Harvey decimated Galveston Bay's oyster beds

I didn’t note any mention of Matagorda Bay. I wonder if perhaps it fared a little better, I hope, I hope, I hope :worried:.

I read that article and called two of my favorite places to eat oysters, the fried ones at Fountainview Fish Market and the blackened at Benno’s Galveston.
I spoke with the owner at Fountainview and he said they had them, a dozen for 11.99, a good price, but forgot to ask where they got them.

Benno’s does not have them. We’re going to be down in Galveston in about a month and when I told the Wifeacita she was nearly catatonic. I had to remind her how good the whole catfish is and they’ll probably have crabs as freshwater doesn’t affect them. I’ve caught them below the Lake Livingston dam fishing with minnows.

I’m going to call Red Snapper Inn when they open.

East Matagorda shouldn’t get too much runoff but the Colorado flows through West Matagorda. There’s always San Antonio Bay and Louisiana. A few years ago every time I went to Captain Benny’s the oysters came from San Antonio Bay. The best I’ve had came from Matagorda at the original on South Main. All you have to do is ask the shucker where they came from as the sacks are labeled with the origin.
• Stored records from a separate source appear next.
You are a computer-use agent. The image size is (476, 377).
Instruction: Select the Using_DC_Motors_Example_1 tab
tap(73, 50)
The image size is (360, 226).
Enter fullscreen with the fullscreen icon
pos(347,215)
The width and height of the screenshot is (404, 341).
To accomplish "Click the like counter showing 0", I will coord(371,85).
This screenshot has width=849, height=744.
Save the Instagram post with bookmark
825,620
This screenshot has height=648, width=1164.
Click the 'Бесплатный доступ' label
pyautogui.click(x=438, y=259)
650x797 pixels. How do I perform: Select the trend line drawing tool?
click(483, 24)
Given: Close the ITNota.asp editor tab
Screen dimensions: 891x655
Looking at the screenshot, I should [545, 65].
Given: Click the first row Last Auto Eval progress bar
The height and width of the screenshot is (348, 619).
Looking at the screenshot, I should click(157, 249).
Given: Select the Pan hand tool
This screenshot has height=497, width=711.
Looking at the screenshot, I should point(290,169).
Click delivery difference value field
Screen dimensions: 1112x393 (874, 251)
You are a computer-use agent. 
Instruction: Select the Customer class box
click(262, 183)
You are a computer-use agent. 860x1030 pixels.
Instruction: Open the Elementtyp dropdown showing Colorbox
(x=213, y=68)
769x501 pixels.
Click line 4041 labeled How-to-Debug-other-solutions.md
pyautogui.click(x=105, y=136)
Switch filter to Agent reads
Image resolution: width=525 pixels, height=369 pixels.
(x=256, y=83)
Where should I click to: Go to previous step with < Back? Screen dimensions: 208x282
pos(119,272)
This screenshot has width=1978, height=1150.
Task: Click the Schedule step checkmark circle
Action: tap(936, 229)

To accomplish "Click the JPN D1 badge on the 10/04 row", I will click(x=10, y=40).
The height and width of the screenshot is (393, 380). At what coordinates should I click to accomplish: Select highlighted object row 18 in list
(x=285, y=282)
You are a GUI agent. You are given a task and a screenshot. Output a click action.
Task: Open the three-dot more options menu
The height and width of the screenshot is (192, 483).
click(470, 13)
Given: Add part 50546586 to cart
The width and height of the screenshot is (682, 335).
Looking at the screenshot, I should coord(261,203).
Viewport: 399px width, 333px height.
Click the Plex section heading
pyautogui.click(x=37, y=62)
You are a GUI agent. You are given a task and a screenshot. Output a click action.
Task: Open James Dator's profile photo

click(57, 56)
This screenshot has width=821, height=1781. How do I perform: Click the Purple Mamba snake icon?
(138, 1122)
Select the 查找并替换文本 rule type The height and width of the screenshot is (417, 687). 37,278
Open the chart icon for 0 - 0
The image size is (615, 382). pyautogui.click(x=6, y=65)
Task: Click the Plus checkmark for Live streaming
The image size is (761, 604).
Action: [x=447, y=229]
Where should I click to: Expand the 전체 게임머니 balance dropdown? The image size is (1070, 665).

We were in New Orleans in the mid 90’s and they were getting oysters from Texas. Oysters are cyclical in the various bays and the boats go to the “hot” ones.

One thing that drives me crazy is when oysters are labeled Gulf oysters. Oysters don’t grow in the Gulf as there is way too much salinity, hence the problem with Galveston Bay as there is virtually no salinity, post Harvey. I was pretty certain this would happen and the article confirms my fears.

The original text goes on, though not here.